■ AIM ■
Rewrite each of the following items with "Screen dimensions" replaced by "Display size" and everything else left unchanged. Leave the pictures out of the output.

━━━━━ RECORD SET

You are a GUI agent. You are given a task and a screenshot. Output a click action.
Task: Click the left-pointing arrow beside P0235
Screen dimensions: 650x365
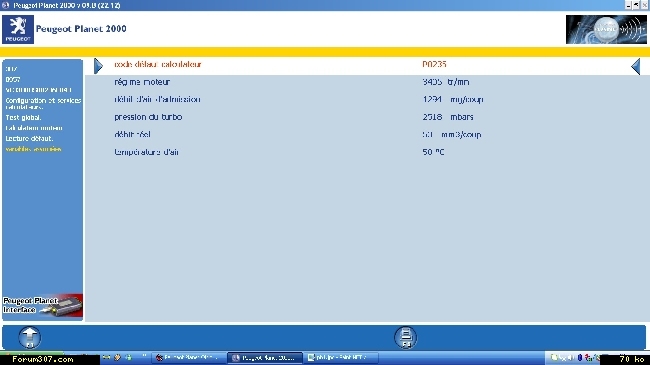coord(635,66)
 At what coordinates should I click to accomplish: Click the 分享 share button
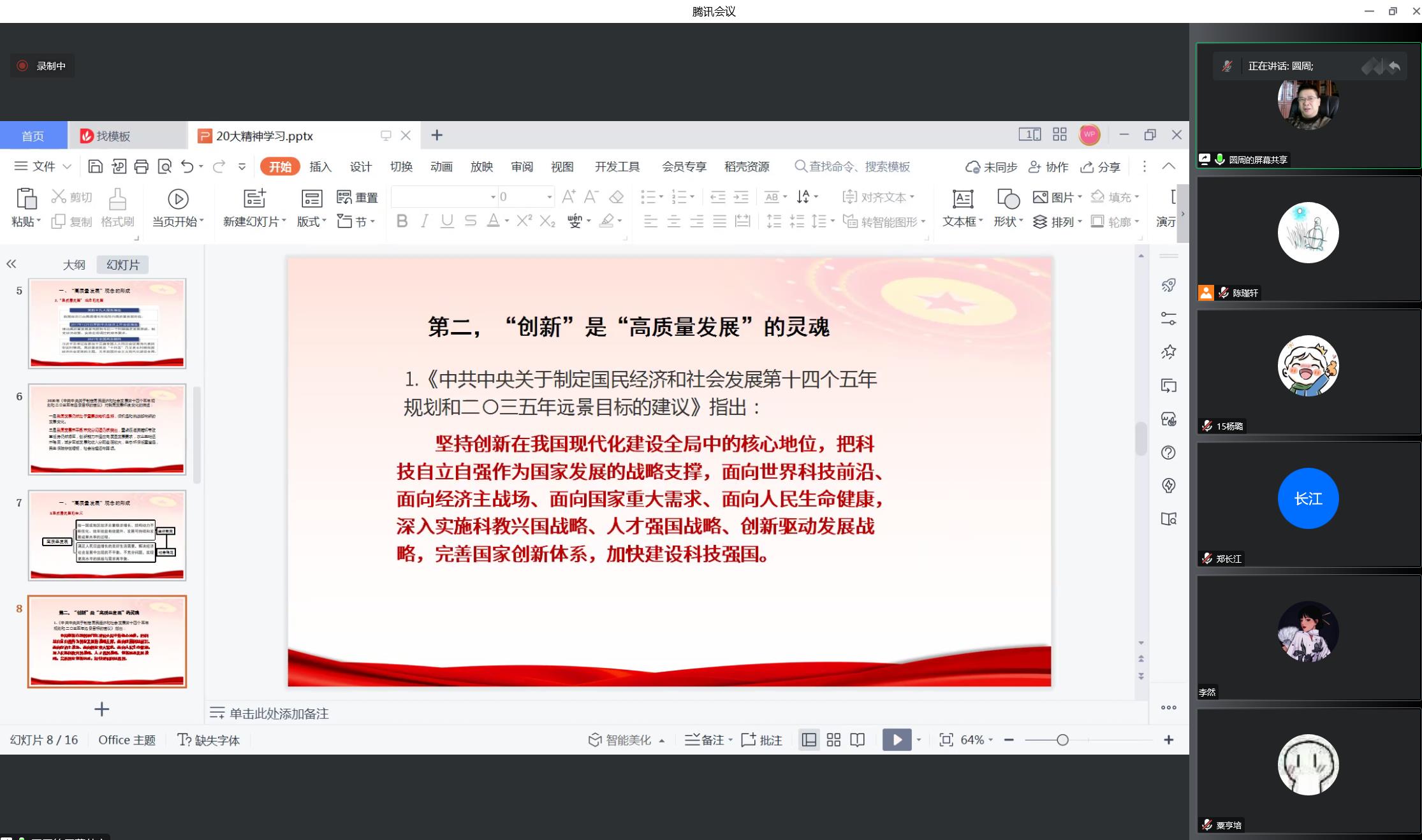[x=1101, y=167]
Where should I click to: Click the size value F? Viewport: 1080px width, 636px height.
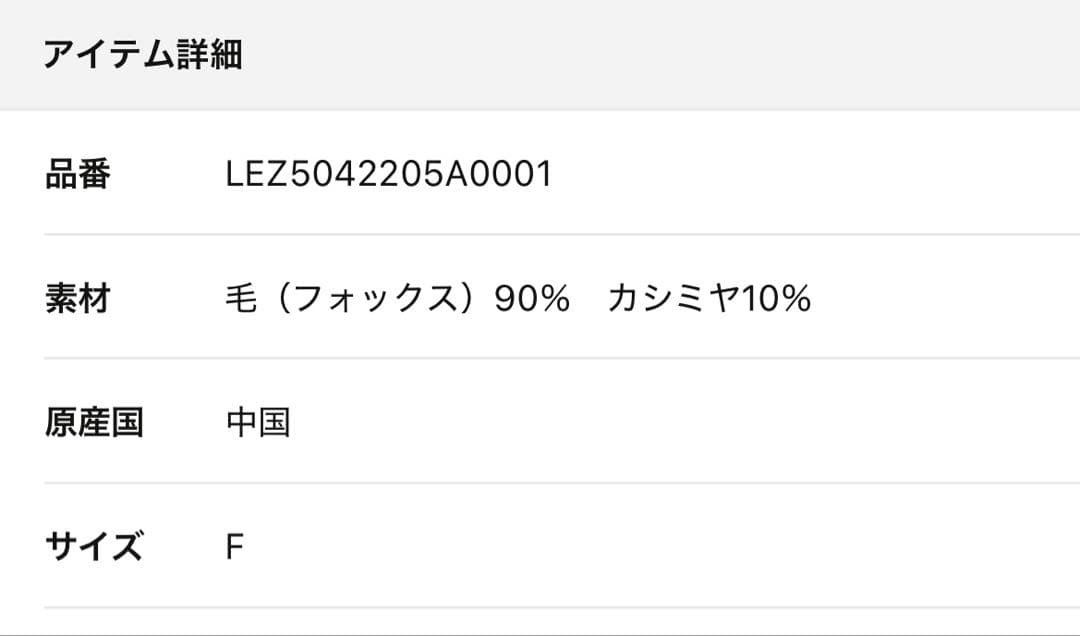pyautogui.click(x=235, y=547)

━━━━━━━━━━

■ SOLUTION TO THE EXERCISE ■
You are a GUI agent. You are given a task and a screenshot. Output a click action.
Task: Click the left-pointing arrow beside P0235
Display size: 650x365
coord(635,66)
 At what coordinates should I click to accomplish: Click the 分享 share button
[x=1101, y=167]
Where should I click to: Click the size value F? Viewport: 1080px width, 636px height.
pyautogui.click(x=235, y=547)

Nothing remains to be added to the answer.